▸ ANGEZEIGTER TEXT:
>>>>
So,so… du bist also Gärtner? So richtig mit Lust und Leidenschaft? Du kannst mit Leuten und die Arbeit macht dir Spaß… und trotzdem fehlt dir was?! Die Krone. Das Sahnehäubchen – der Meistertitel halt. Aber schade, du bist ja schon Ü50…
Na und? Wo steht geschrieben, dass man als „Vorsenior“ nicht mehr in die Schule darf, um seinen Horizont noch einmal grundlegend zu erweitern? Genau – nirgends. Sicher, hast du Familie oder finanzielle Verpflichtungen, dann brauchst du einen gewissen Plan. Ansonsten aber nur etwas Mut. Und den will ich dir gerne machen. Denn auch ich bin ein Spätberufener – sogar ein ziemlich später.
25 Jahre lang war ich im Büro gesessen, ich hatte wahrlich keinen schlechten Job. Aber bestimmt kennst du das Gefühl: es fehlt etwas. Ein Kick. Ein Wundermittel gegen die Routine im Berufsalltag. Könnte man doch nur sein Hobby noch zum Beruf machen… Ja, und hier beginnt es. Hör auf, das Alter als Nachteil zu sehen. Im Gegenteil, deine Lebenserfahrung wird dir helfen!
<<<<
▸ BEREITGESTELLTE DATENSÄTZE:
>>>>
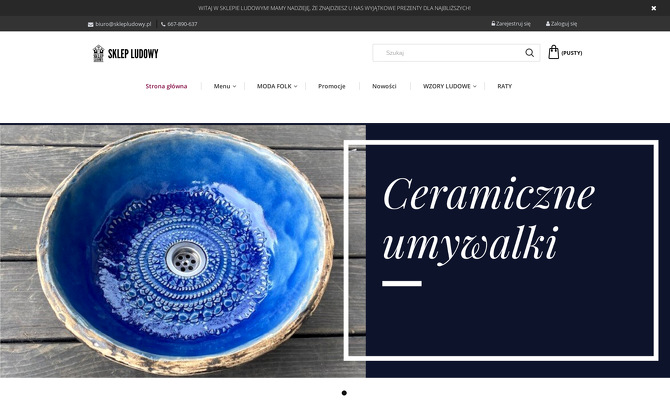Screen dimensions: 670x400
Task: Open the shopping bag cart icon
Action: pyautogui.click(x=553, y=52)
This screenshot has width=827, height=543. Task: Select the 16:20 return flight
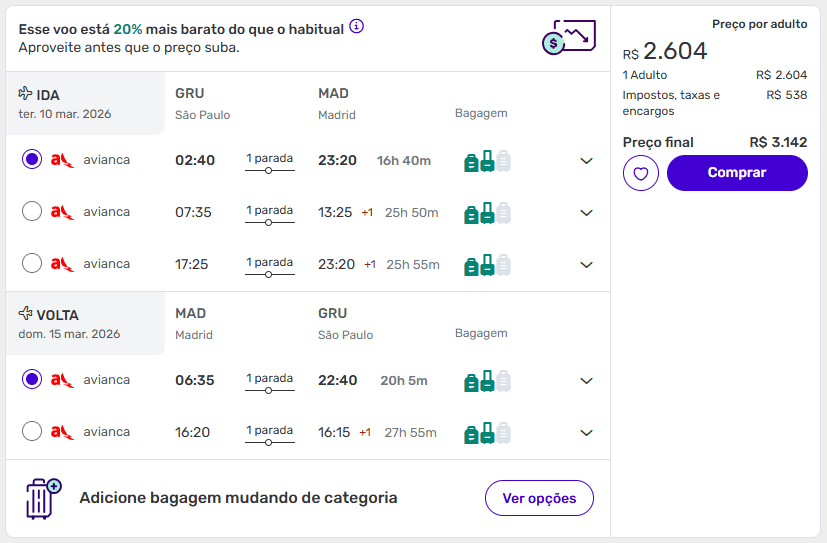tap(32, 432)
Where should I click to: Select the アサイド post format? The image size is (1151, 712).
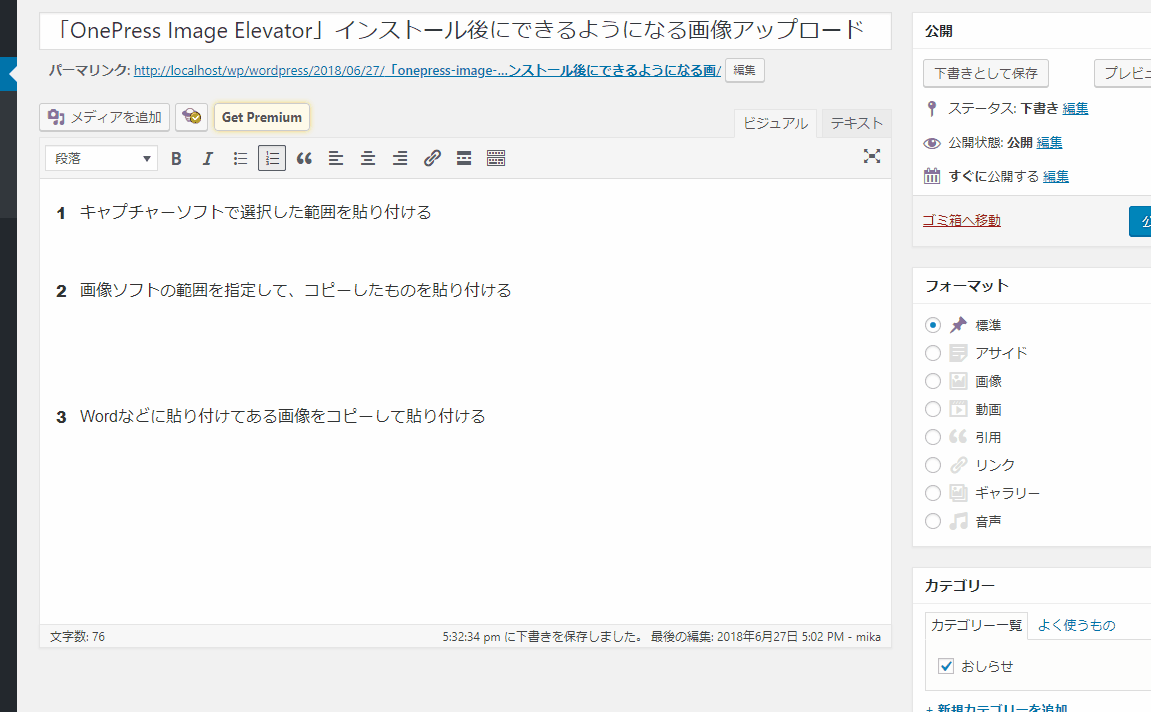933,353
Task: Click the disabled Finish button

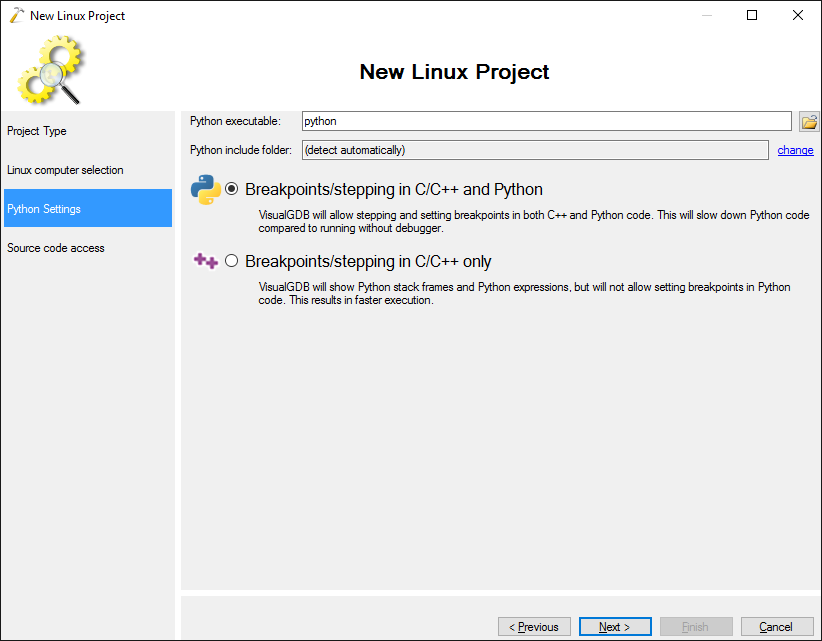Action: (x=696, y=626)
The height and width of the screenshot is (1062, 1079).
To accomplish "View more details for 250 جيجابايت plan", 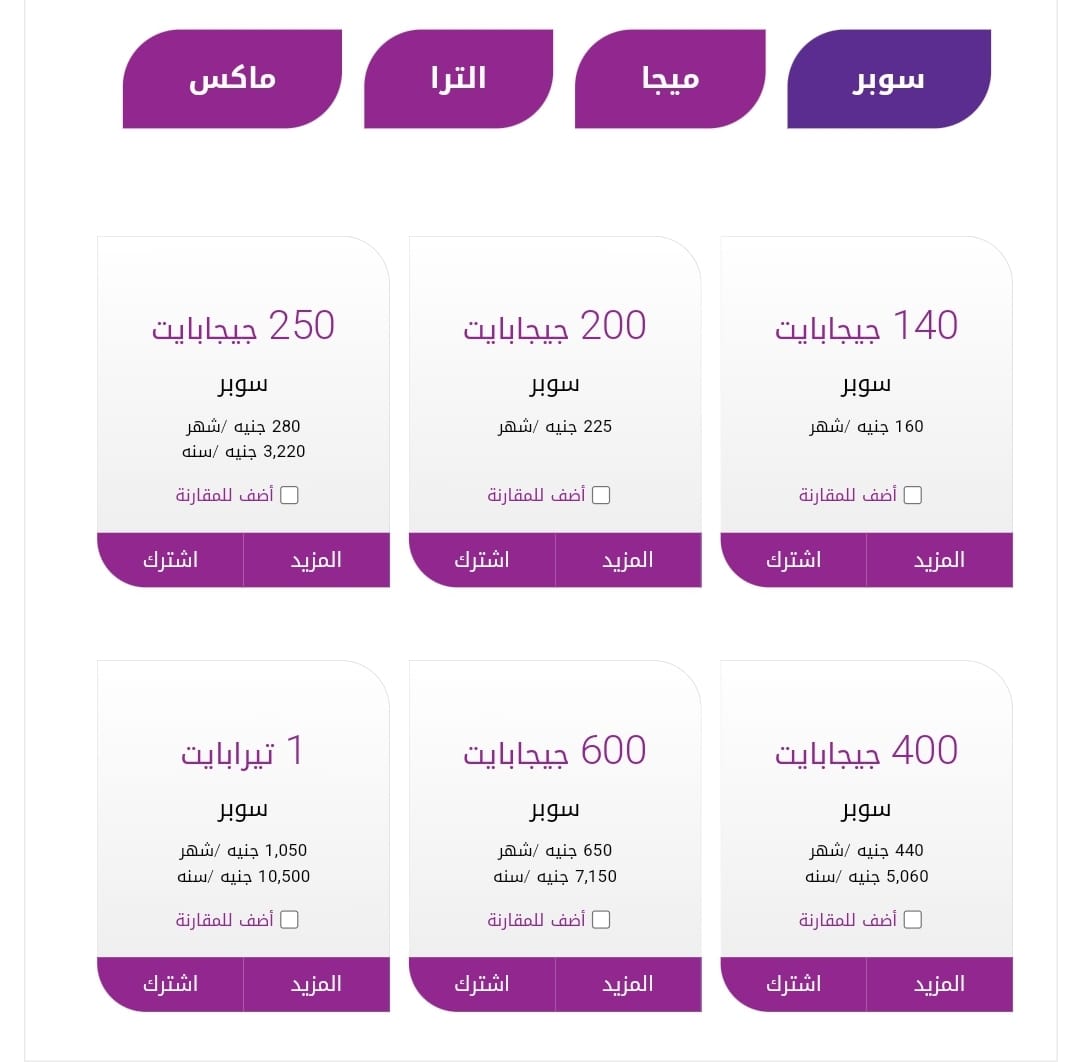I will [316, 560].
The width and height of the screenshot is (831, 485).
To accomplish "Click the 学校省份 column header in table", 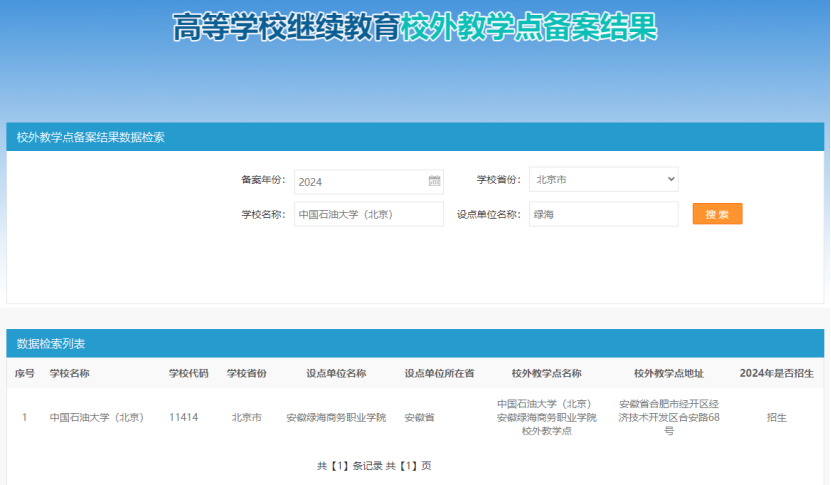I will pos(246,373).
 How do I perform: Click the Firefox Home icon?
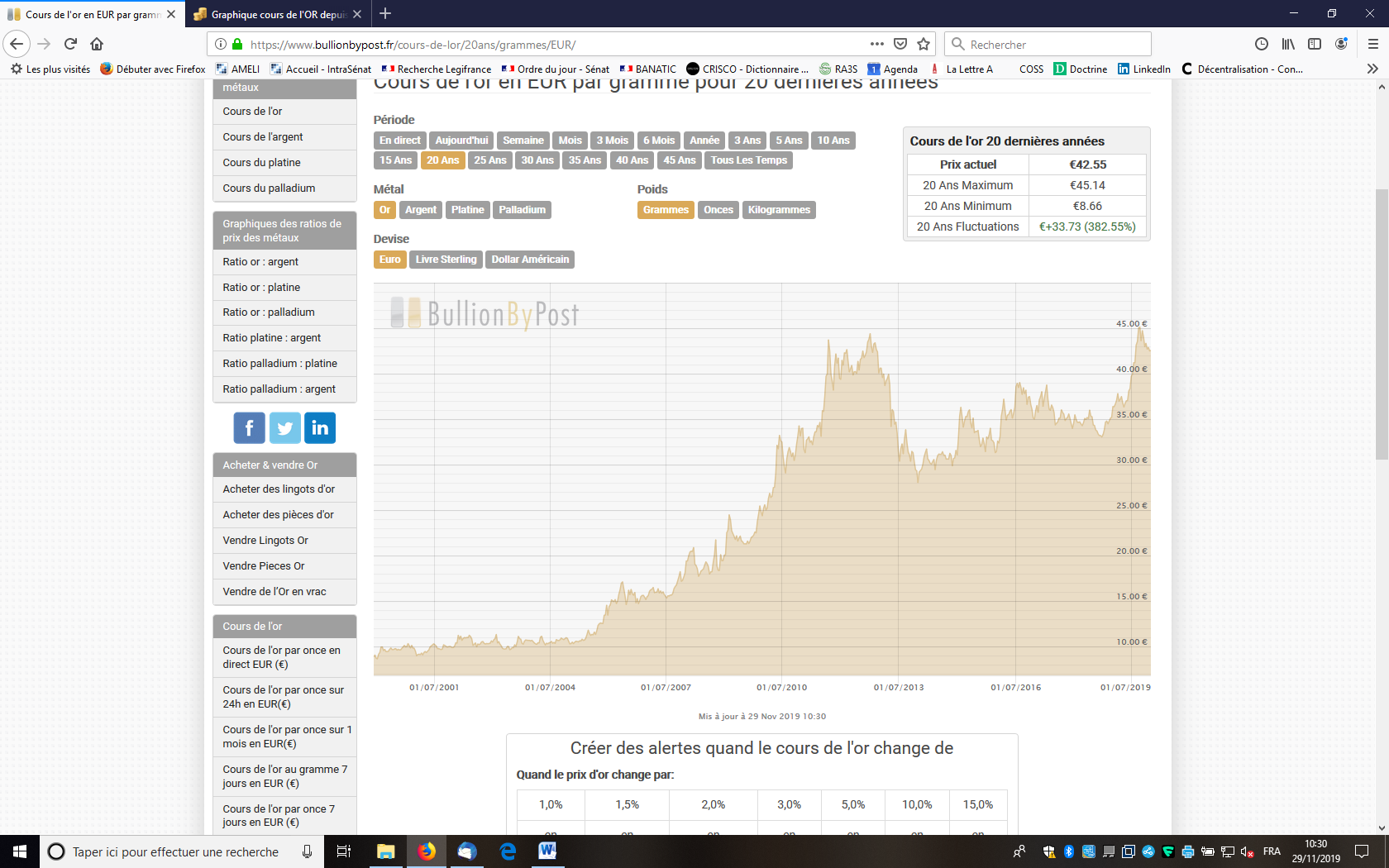pos(97,44)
<<<<
▸ ZIEL DER ÜBUNG: Schreiben Sie aus dem Text über den Meistertitel für Gärtner ab fünfzig die Passage wortgetreu ab, beginnend mit „So,so… du bist“ und fortlaufend bis einschließlich „ein ziemlich später.“. Die Datensätze sind hierfür ohne Bedeutung.

▸ ERWARTETE AUSGABE:
So,so… du bist also Gärtner? So richtig mit Lust und Leidenschaft? Du kannst mit Leuten und die Arbeit macht dir Spaß… und trotzdem fehlt dir was?! Die Krone. Das Sahnehäubchen – der Meistertitel halt. Aber schade, du bist ja schon Ü50…
Na und? Wo steht geschrieben, dass man als „Vorsenior“ nicht mehr in die Schule darf, um seinen Horizont noch einmal grundlegend zu erweitern? Genau – nirgends. Sicher, hast du Familie oder finanzielle Verpflichtungen, dann brauchst du einen gewissen Plan. Ansonsten aber nur etwas Mut. Und den will ich dir gerne machen. Denn auch ich bin ein Spätberufener – sogar ein ziemlich später.